[darcs-users] Darcs in kernel-like development model

Stephen J. Turnbull stephen at xemacs.org
Wed Feb 6 06:08:12 UTC 2008


John Goerzen writes:

 > So my understanding of how rebase works is that you take all the
 > patches since the last upstream release from one branch and apply
 > them on the other branch.  People that are tracking your repo will
 > be following branch A (let's call that your original local branch).
 > Now you have created branch B with your rebase, and never will
 > merge.  In Hg lingo, you now have two heads.

Right.[1]  So let's rephrase your statements in Mercurial language.  A
branch is a named branch, while a head is the tip of an implicit
branch.  You created a ref "branch A" to "head A", then moved that ref
to "head B".

 > So what will Joe Random Developer do now?  He will somehow have to
 > switch from your branch A to your branch B.  This will not be
 > automated, because how is his VCS to know what branch becomes your new
 > canonical one?

It's actually very simple, I think.  Just fetch (in git terms, that
includes all objects needed to fill out the branch), then move your
local ref of A to whatever that head is.

If he has local changes, he keeps them as local changes, and does a
git rebase before fetching the new referent of A.  Then he rebases
from the head A used to refer to to the head A now refers to.  (This
is just Arch's update strategy, really: local patches *always* on
top.)

Just like quilt or MQ.  Of course it requires discipline, but it
probably can be substantially automated.

 > What's worse, the only common ancestor is the very first upstream
 > version pulled in.

This is a solved problem, at least in git.  You just trace the
ancestor chains until you run into a commit that's in your object
database, and then download everything in the trace.

 > Git and Mercurial users will tend to ignore it in the
 > rebase/transplant scenario, but yes, it still exists -- though in a
 > not terribly convenient form, after a rebase.

But it's easy to maintain convenience with a tag.

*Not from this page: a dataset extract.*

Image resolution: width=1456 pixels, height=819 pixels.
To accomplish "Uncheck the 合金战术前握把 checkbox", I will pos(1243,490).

 > > it's not clear to me from following darcs-devel with its two-line
 > > patches followed by 2000 lines of dependencies that in practice the
 > > notion of dependency actually used isn't pragmatically equivalent to
 > > ancestry.)
 > 
 > I have never really grokked how Darcs dependencies are calculated.
 > But I have suspected this myself at times.
 > 
 > > > features, it does not have a way to arbitrarily merge two patches
 > > > back in the history -- at least not a convenient way.
 > >
 > > Worse yet, Darcs is ahistoric.  That's what it means to say that there
 > > is no complete ancestry DAG.
 > >
 > > But I don't understand what you're asking for here.  Specifically,
 > > what's missing from "patch < PATCH-A && patch < PATCH-B && darcs
 > > record"?
 > 
 > Well, first you'd have to darcs diff -u to get the two patches, then
 > commit a patch undoing them, then this one, and you still have the
 > "ugliness" in your history.
 > 
 > > >  * Loss of development history due to having to throw out old branches
 > >
 > > This is a common misconception about how rebase works.  No history is
 > 
 > What about the commands that let you combine two separate git patches
 > into one?

(I have to say I'm really sorry to be writing so much about git, but
git is what I understand how to analyze.)

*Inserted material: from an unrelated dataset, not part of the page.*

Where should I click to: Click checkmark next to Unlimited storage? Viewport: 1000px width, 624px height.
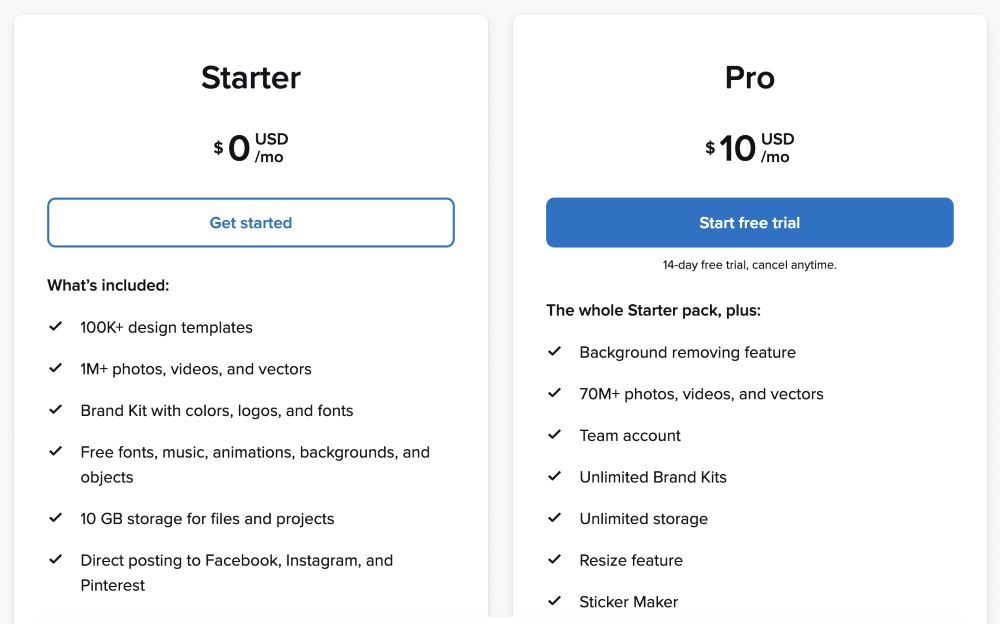(x=555, y=517)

There's no concept of "git patch" AFAIK.  You can do something like
take a tree that looks like

    A <- B <- C = branch
    |    |    |
    a    b    c

and via "git reset HEAD~2; git commit" make it look like this

    A <- C' = branch
    |    |
    a    c

where uppercase letters name commits, lowercase letters name trees,
and words name refs.  Note that because parent(C') != parent(C),
C' != C, even though the trees are the same.  But what the repo looks
like is

        +---- C'
       /      |
  a   /  b    c
   \ L   |    |
    A <- B <- C = branch

and it is trivial to turn that into

        +---- C' = tag
       /      |
  a   /  b    c
   \ L   |    |
    A <- B <- C = branch

if you plan ahead, and not all that much harder if you don't (use
git-fsck).

The problem I face in trying to apply that to Darcs is that I don't
know how to draw equivalent pictures for Darcs.

Footnotes: 
[1]  Actually, you can apply a rebase on top of an arbitrary commit in
git; I don't know about Mercurial because of its linear repo format.